Tenants Say: Checking!

Commercial space tenants now have between a couple of weeks and a few months to check whether their service charges for 2018 were correctly calculated.

As a rule, service charges are paid by tenants monthly as advance payments and settled when a calendar year has ended. Tenants should have received service charge statements for 2018 by now. Property managers usually deliver such statements by the end of the first quarter following the accounting year. Now is the time (between two weeks and three months, depending on lease provisions) in which tenants may communicate that they want to check the costs of a landlord’s services for which they pay service charges. After that time, property managers may deny them access to invoices, bills or subcontractor agreements.

You get what you’ve agreed to

The tenant’s liabilities under an office lease agreement include rent, service charges and reinvoiced utility charges. “When it comes to signing a contract, tenants usually focus on the first item and somewhat pay less attention to service charges – they are generally happy to know the amount of advance payments,” says Artur Sutor, Partner and Head of Office Department at Cresa Poland. “Service charges are, however, a heavy financial burden for tenants, averaging 20-25% of the base rent. What’s more, imprecise or unclear lease provisions may open doors to malpractice and such interpretation of vague provisions that will put the tenant at a disadvantage. That’s why in order to avoid the risk of running into high costs in the future, it’s best to make sure before you sign a contract that it clearly sets out what you as a tenant pay for and how costs will be charged.”

Precise provisions will protect tenants

How to protect yourself and what to take care of during lease negotiations? “First and foremost, the lease must state the exact percentage of the tenant’s leased premises in relation to a building’s total area. This information should be clearly set forth in a lease agreement and the landlord should present an easy to understand algorithm used to calculate the tenant’s share of the building’s area and add-on factor.

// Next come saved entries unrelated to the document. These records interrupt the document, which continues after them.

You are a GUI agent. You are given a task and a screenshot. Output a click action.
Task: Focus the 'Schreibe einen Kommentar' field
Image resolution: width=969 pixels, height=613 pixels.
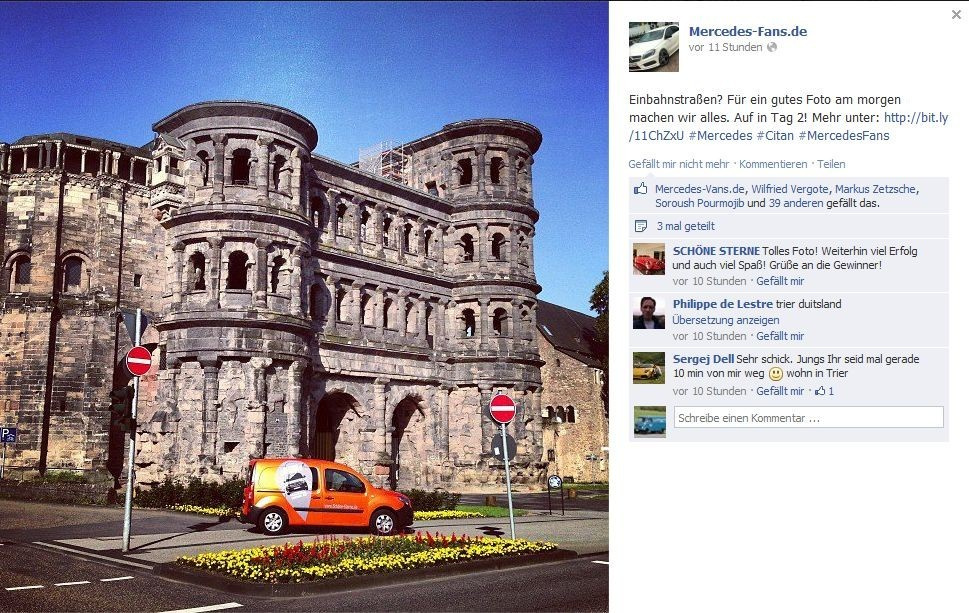(x=808, y=418)
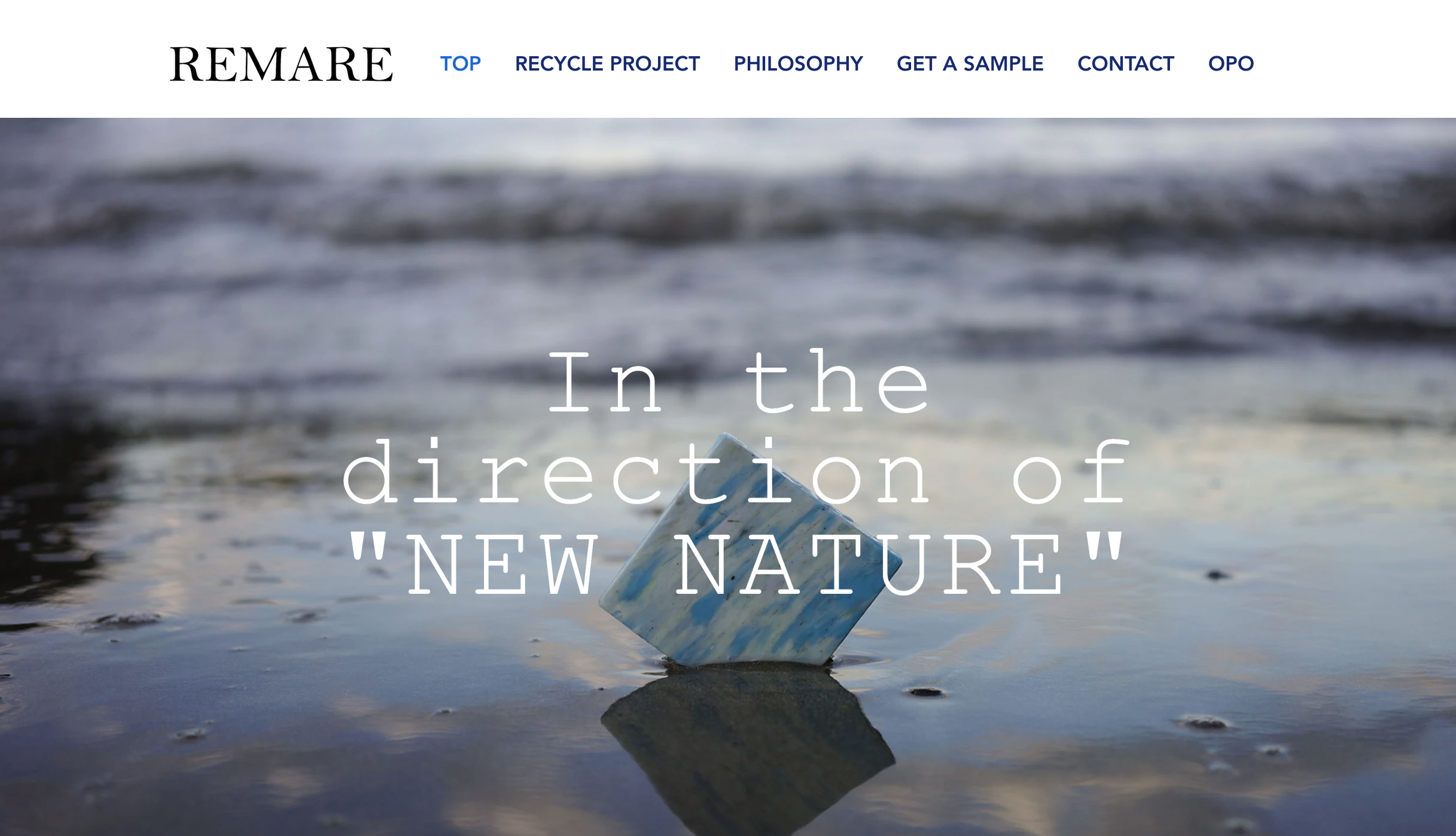Click the blue marbled tile in photo
Viewport: 1456px width, 836px height.
tap(751, 550)
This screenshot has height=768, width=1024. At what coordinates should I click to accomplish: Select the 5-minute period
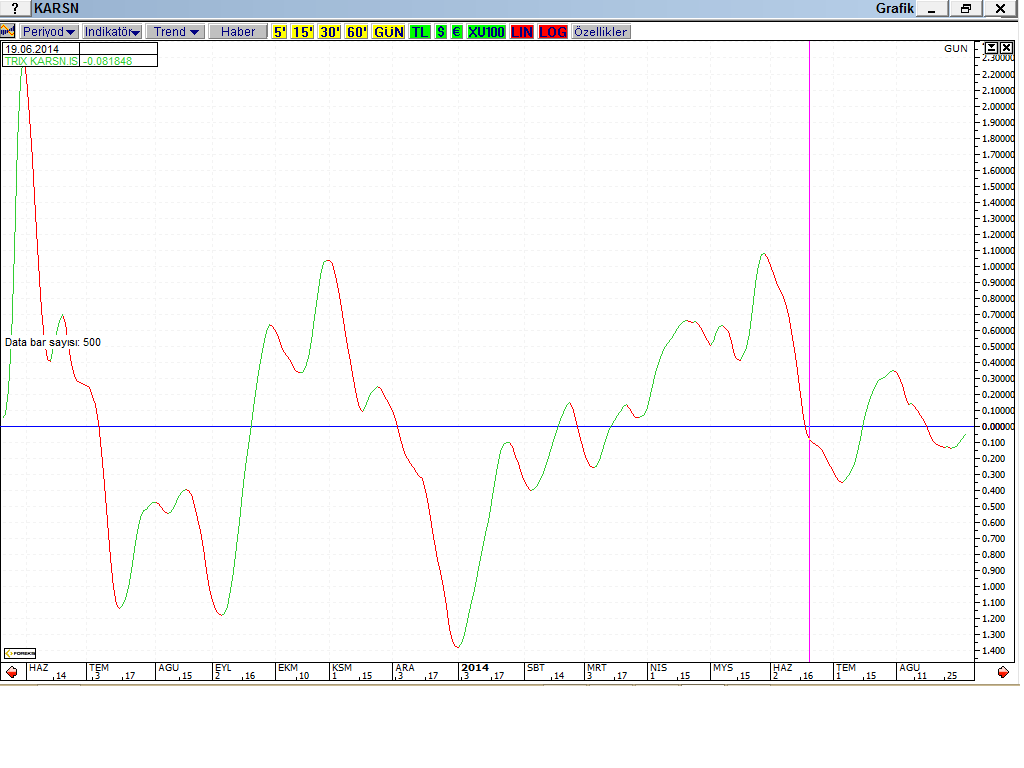point(281,32)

Otherwise, the tenant runs the risk of paying more for his space than necessary and will pay for instance for the maintenance of technical premises,” says Łukasz Dreger, Senior Associate, Office Department, Cresa Poland. “The lease agreement should also specify a closed list of items classified as shared costs and settled as service charges. Tenants should also make sure that they pay for their building’s maintenance and running costs only, excluding capital expenses.”


According to advisors of Cresa Poland, service charges can be broken down into nine basic categories: property tax, perpetual usufruct, insurance, property management, technical services, cleaning of common areas, security and reception desk, and other services. As utilities make up as much as 37% of service charges, says Łukasz Dreger, the fairest way would be for the tenant to have separate electricity, water and heating meters mounted and to have utility costs reinvoiced monthly. Next year, in service charge statements for 2019, these items are likely to account for more than 40% of all additional costs, the highest proportion on record, due to the freeing up of the electricity market and the contracting of electricity supplies at stock exchange quotations.

After the first quarter

If a lease agreement contains all the required provisions brokered by experienced advisors, tenants will find it a lot easier now. “It is critical that a service charge statement is delivered in a clear and transparent form, preferably in at least two tables: one with shared costs for the entire building and the other with costs broken down according to the tenant’s share of the building area,” says Łukasz Dreger. “Unfortunately, procedures vary and tenants very often find service charge statements and calculation algorithms unclear.”

If a tenant decides to check such a statement, he will usually have between two weeks and three months in which to do it – depending on a lease agreement. To review the costs, the tenant will need to see all source invoices from utility suppliers and subcontractors, service agreements, a property tax return, a statement on the municipal waste disposal fee, and the most recent perpetual usufruct fee notice (if the land is not a freehold).

“Calculation of service charges is a very complex matter. A tenant who suspects that it hasn’t been done in line with the best practice should notify the property manager that he wants to check its accuracy. Although this can be done on one’s own, it could be quite a challenge without a proper experience in this business. Besides, solving disputes between suppliers and tenants may sometimes be problematic; and it’s worth remembering that parties to a lease agreement need to collaborate on a variety of levels for many years. That’s why it is a good idea to consider hiring real estate specialists to conduct a comprehensive audit of service charges. They have the relevant expertise and experience, and can replace the tenant in discussions with the landlord or property manager, which is particularly recommended in more complex matters,” concludes Łukasz Dreger.